United States District Court, S.D. New York
Feb 7, 1966
250 F. Supp. 722 (S.D.N.Y. 1966)

Opinion

February 7, 1966.

Arnold Ordman, General Counsel, N.L.R.B., Dominick L. Manoli, Associate General Counsel, Julius G. Serot, Asst. General Counsel, Marvin Roth and George Norman, attorneys, N.L.R.B., Washington, D.C., and Jacques Shurre, Atty., N.L.R.B., New York City, for petitioner.

Ballon, Stoll Shyman, New York City, for respondents Marlene Industries Corp., Charles Meltzer, Samuel Meltzer and Abraham Dansky; David Kaplan, New York City, of counsel.

Charles Hampton White, Nashville, Tenn., for respondents Decaturville Sportswear Co., Trousdale Mfg. Co., Westmoreland Mfg. Corp., Frisco Sportswear Co., Aynor Mfg. Co., Loris Mfg. Co., Ray Rindone, Daniel Beitsch, L.E. Broyles, C.M. Jones, Victor Martin, Lloyd Eppersimons and W.J. Schwartz.

Morris P. Glushien, General Counsel, International Ladies' Garment Workers' Union, New York City, Max Zimny, Associate General Counsel, and Jerome B. Kauff, Asst. Gen. Counsel, New York City, for applicant for intervention.


The International Ladies' Garment Workers' Union seeks leave to intervene in the motion by the petitioner, pursuant to section 10(j) of the National Labor Relations Act, 29 U.S.C. § 160(j), for injunctive relief against the respondents. The petitioner, the National Labor Relations Board, opposes the application.

The petitioner has issued its complaint against the respondents charging unfair labor practices by the latter. 29 U.S.C. § 160(b). A hearing on the charges has been set before a trial examiner, and the final order entered at the conclusion of the administrative proceedings is subject to review by the Court of Appeals. 29 U.S.C. § 160(f).

The union is the charging party before the Board and participates in the hearings as a party. 29 C.F.R. § 102.8 and 102.38. Predicated on this standing the union seeks leave to intervene in this proceeding.

29 U.S.C. § 160(j) allows the Board to seek temporary injunctive relief from a district court pending completion of the administrative process. This relief is in aid of the function of the Board to determine the charges, and its purpose is to prevent the continuance of unfair labor practices upon a showing of reasonable grounds to believe that such practices exist. Garner v. Teamsters, Chauffeurs and Helpers Local Union, 346 U.S. 485, 489, 74 S.Ct. 161, 98 L.Ed. 228 (1953); Douds v. International Longshoremen's Ass'n, 242 F.2d 808, 811 (2d Cir. 1957).

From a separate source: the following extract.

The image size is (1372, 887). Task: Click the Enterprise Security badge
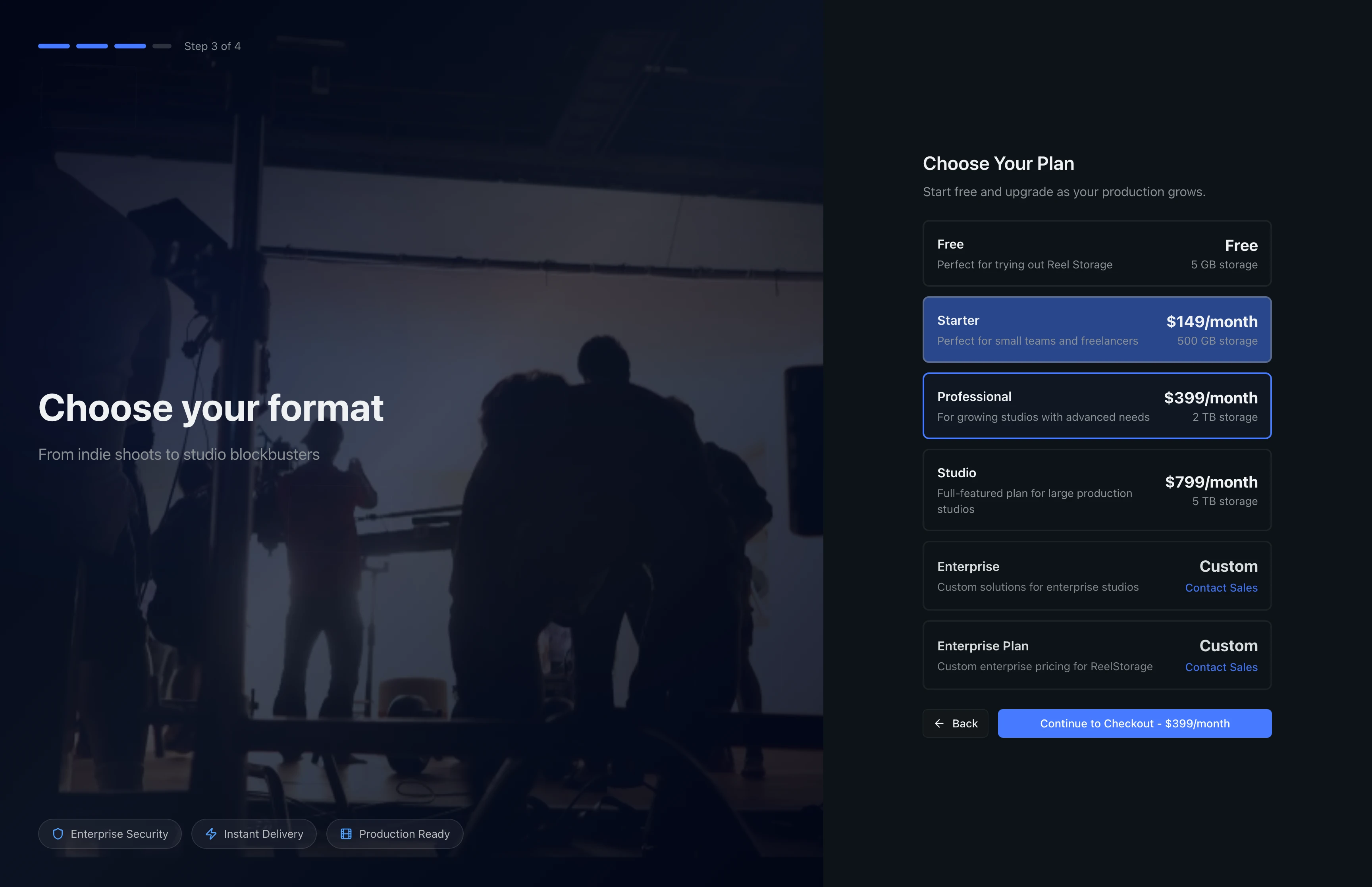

The right to seek appropriate temporary relief is solely that of the Board, and is not available to a private litigant. Amalgamated Clothing Workers of America v. Richman Bros. Co., 348 U.S. 511, 517, 75 S.Ct. 452, 99 L.Ed. 600 (1955). The case of International Union, United Automobile, Aerospace and Agricultural Implement Workers of America v. Scofield, 86 S.Ct. 373, decided by the Supreme Court on December 7, 1965, is not in point. The possibility of multiplicity of appeals was present there. The Court was reviewing a final order pursuant to section 160(f). The determination by the Court of Appeals could affect a charging party, the applicant for intervention, who at some later stage could appeal to the courts if the order was reversed.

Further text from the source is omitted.